Par ailleurs, le deuxième axe du plan stratégique est la diversi­fication de Sonaca, notamment avec l’accord avec la société de robotaxi aérien Wisk. Et surtout dans la Défense, secteur en croissance, où Sonaca participe notamment à un consortium formé avec Orizio, autre groupe belge dans l’aérospatial, et les sociétés Sabca et Sabena Engineering, le tout dirigé par Stéphane Burton, “pour travailler conjointement à des appels d’offres”. “L’objectif est d’offrir le meilleur de l’industrie belge à la Défense belge”, dit-il. Les partenaires s’intéressent à tout ce qui concerne la maintenance du futur F35. “Et tout ce qui est relatif aux futurs achats de la Force aérienne. Comme le projet d’un petit avion pour les forces spéciales.”

Parmi les diversifications figure également le spatial, où la Sonaca va participer à la conception d’un système de fabrication dans l’espace, la StarFab. “Sonaca a réussi à pénétrer ces marchés à haute valeur ajoutée, grâce au savoir-faire de notre personnel”, avance le CEO.

Avion taxi électrique
Sonaca va livrer les ailes hybrides de cet aéronef de quatre places, un prototype d’avion taxi électrique autonome développé par la société américaine Wisk Aero. © PG

Fournir des pièces plus complexes

La diversification concerne aussi des technologies. Sonaca cherche à augmenter la plus-value des pièces qu’elle fabrique en y intégrant plusieurs technologies. “A terme, nos bords d’attaque seront un peu comme les pare-chocs des voitures, aujourd’hui bardés de capteurs, d’un lidar, avec des câbles pour le cruise control adaptatif. Cela permet de vendre à la fois des compétences en manufacturing, le savoir-faire et la propriété intellectuelle qui va avec”, indique Yves Delatte.

Sonaca a ainsi conclu un contrat avec Solithor, une start-up belge active dans le développement de batteries solides. “Elles ont une meilleure densité éner­gétique et ne présentent pas de risque de feu. Elles peuvent donc être utilisées dans des sous-marins ou des avions, et avoir des applications militaires.” La Sonaca travaillera sur “l’intégration de ces batteries dans un avion ou un équipement militaire ou spatial. Intelligemment. Par exemple, on pourrait utiliser la chaleur de ce type de batterie pour dégivrer des bords d’attaque d’ailes”.

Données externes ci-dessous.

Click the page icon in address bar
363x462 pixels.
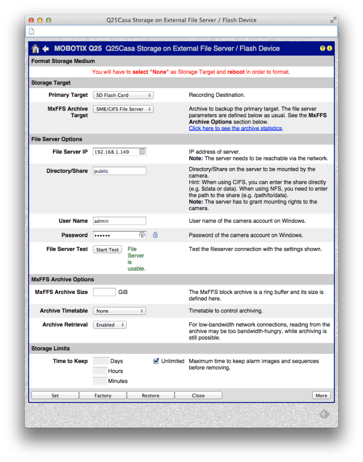click(31, 31)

“Cette technologie pourrait par exemple être intégrée dans un futur chasseur de sixième génération, ajoute le dirigeant. C’est un projet à moyen et long terme.”

Les révisions périodiques des prix, qui concernent tout le secteur de la sous-­traitance aéronautique, étaient un souci pour la gestion de l’entreprise.

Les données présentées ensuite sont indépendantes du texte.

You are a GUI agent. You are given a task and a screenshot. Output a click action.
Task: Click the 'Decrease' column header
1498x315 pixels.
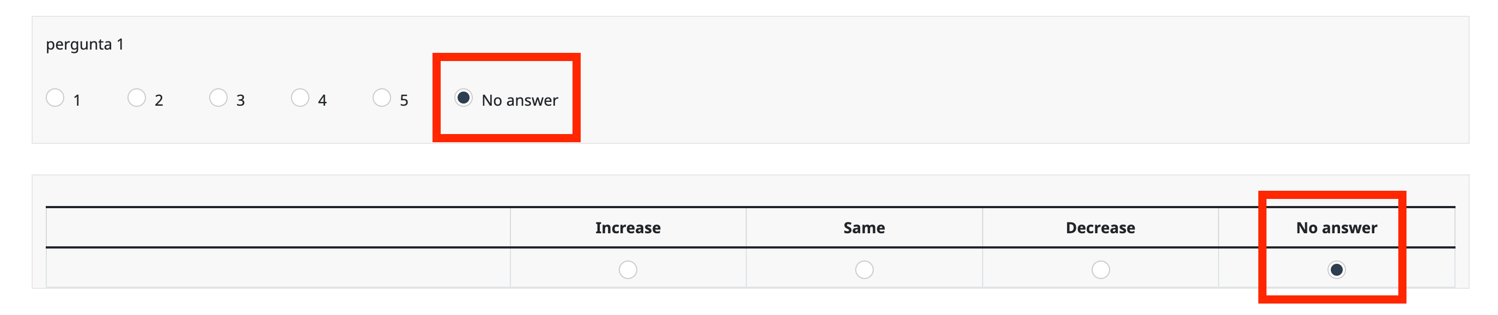point(1100,228)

Le volet à développer : les acquisitions

Il reste le troisième axe du plan stratégique, annoncé précédemment dans Trends-Tendances : la consolidation. Il était question de doubler la taille du groupe Sonaca d’ici 2025. Rien n’a encore été annoncé. “L’objectif n’a pas changé, nous devons renforcer notre leadership au niveau européen. Le secteur de l’aéro­structure compte 150 à 200 entreprises à l’échelle mondiale, et le secteur se consolide. Nous devons soit racheter soit nous retrouver seul avec le risque d’avoir une trop petite taille. Je préfère la première option.”

Cette stratégie “très claire, est partagée par le conseil d’admi­nistration, les actionnaires, les syndicats, avec un élément essentiel, le maintien du contrôle en Belgique”.

Il n’y a pas cependant encore eu de fumée blanche. Pourquoi ? “Parce que l’on n’a pas encore trouvé. Nous regardons atten­tivement les opportunités, conclut Yves Delatte. Il y a plein de sociétés qui sont disponibles à la vente, mais elles ne nous intéressent pas : nous cherchons des entreprises qui pourront renforcer Sonaca en tant que fleuron industriel en Belgique, en Europe et dans le monde.”